Enola Holmes ★★½

‘Enola Holmes’ is at best a fairly straightforward, average teen film, carried by a fabulous cast full of regrettably bored performances, with the exception of that of Millie Bobby Brown, who brings at least some level of enthusiasm to her role as the titular character.

Brown’s narration throughout seemed of little importance, as where it was used in previous iterations to delve into the mind of one of literature’s most engrossing characters, here it’s merely used sloppily as a tool to provide exposition in order to move its narrative forwards, and make the odd remark in attempt of humour.
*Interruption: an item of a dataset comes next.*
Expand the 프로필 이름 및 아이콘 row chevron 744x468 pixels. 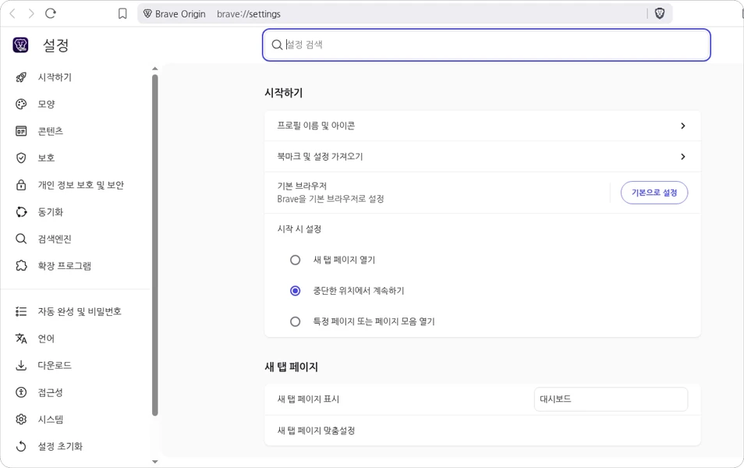click(682, 126)
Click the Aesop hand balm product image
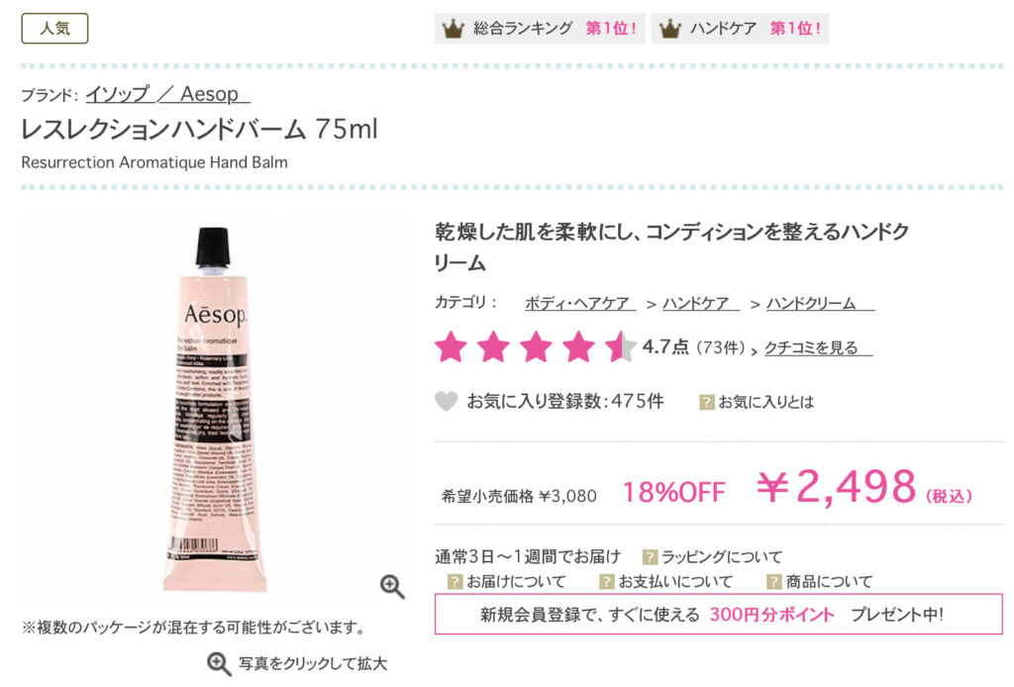1014x687 pixels. (x=214, y=409)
In a similar sense, the film tried many times too many to break the fourth wall - be this to evoke emotion or connection with audiences, or for comedic effect - and promptly fails with each attempt.

The screenplay for this film seems as though it could have looked compelling on paper, but in effect, took the form of a large, messy, convoluted narrative that thought itself more intelligent than it was, and disregarded the intelligences of audiences in the process. Very little has any impact whatsoever, and the film simply falls short in many respects.

This is not a boring film. There are aspects that were enjoyable, and those that are easily criticised, but overall, this film is not terrible, and not unwatchable. I think this could have been a very fun children’s tale had it been marketed and constructed differently, but forms an engaging enough film for teens.